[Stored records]
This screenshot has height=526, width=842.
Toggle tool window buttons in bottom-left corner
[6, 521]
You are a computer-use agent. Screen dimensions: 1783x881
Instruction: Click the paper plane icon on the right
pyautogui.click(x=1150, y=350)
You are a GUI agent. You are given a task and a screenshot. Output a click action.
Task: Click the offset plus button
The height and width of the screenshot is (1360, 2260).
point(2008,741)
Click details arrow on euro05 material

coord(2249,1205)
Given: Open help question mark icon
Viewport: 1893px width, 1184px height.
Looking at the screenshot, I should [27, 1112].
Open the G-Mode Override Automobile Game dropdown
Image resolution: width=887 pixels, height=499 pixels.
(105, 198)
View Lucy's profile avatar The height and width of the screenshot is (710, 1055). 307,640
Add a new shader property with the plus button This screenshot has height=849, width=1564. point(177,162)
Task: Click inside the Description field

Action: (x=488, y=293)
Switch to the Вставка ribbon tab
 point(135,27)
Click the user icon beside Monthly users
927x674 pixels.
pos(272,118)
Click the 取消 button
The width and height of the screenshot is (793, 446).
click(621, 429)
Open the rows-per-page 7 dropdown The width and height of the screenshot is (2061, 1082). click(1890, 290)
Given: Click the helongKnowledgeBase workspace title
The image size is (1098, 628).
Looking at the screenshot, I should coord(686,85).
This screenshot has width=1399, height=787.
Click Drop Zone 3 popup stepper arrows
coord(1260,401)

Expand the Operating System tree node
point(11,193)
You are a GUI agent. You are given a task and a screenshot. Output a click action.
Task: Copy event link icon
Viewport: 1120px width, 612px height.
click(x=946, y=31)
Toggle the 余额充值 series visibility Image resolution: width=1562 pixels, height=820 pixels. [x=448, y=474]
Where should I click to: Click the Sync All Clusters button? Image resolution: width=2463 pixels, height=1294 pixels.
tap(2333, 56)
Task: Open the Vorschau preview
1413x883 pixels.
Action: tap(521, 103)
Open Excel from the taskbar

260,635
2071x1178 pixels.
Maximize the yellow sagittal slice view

* **EXERCISE PROMPT**
Transcribe, exactly and completely, all of the entries.

* **EXPECTED OUTPUT**
This screenshot has height=526, width=842.
Toggle tool window buttons in bottom-left corner
[6, 521]
You are a computer-use agent. Screen dimensions: 1783x881
Instruction: Click the paper plane icon on the right
pyautogui.click(x=1150, y=350)
You are a GUI agent. You are given a task and a screenshot. Output a click action.
Task: Click the offset plus button
The height and width of the screenshot is (1360, 2260).
point(2008,741)
Click details arrow on euro05 material

coord(2249,1205)
Given: Open help question mark icon
Viewport: 1893px width, 1184px height.
Looking at the screenshot, I should [27, 1112].
Open the G-Mode Override Automobile Game dropdown
Image resolution: width=887 pixels, height=499 pixels.
(105, 198)
View Lucy's profile avatar The height and width of the screenshot is (710, 1055). 307,640
Add a new shader property with the plus button This screenshot has height=849, width=1564. point(177,162)
Task: Click inside the Description field

Action: (x=488, y=293)
Switch to the Вставка ribbon tab
 point(135,27)
Click the user icon beside Monthly users
927x674 pixels.
pos(272,118)
Click the 取消 button
The width and height of the screenshot is (793, 446).
click(621, 429)
Open the rows-per-page 7 dropdown The width and height of the screenshot is (2061, 1082). click(1890, 290)
Given: Click the helongKnowledgeBase workspace title
The image size is (1098, 628).
Looking at the screenshot, I should coord(686,85).
This screenshot has width=1399, height=787.
Click Drop Zone 3 popup stepper arrows
coord(1260,401)

Expand the Operating System tree node
point(11,193)
You are a GUI agent. You are given a task and a screenshot. Output a click action.
Task: Copy event link icon
Viewport: 1120px width, 612px height.
click(x=946, y=31)
Toggle the 余额充值 series visibility Image resolution: width=1562 pixels, height=820 pixels. [x=448, y=474]
Where should I click to: Click the Sync All Clusters button? Image resolution: width=2463 pixels, height=1294 pixels.
tap(2333, 56)
Task: Open the Vorschau preview
1413x883 pixels.
Action: tap(521, 103)
Open Excel from the taskbar

260,635
2071x1178 pixels.
Maximize the yellow sagittal slice view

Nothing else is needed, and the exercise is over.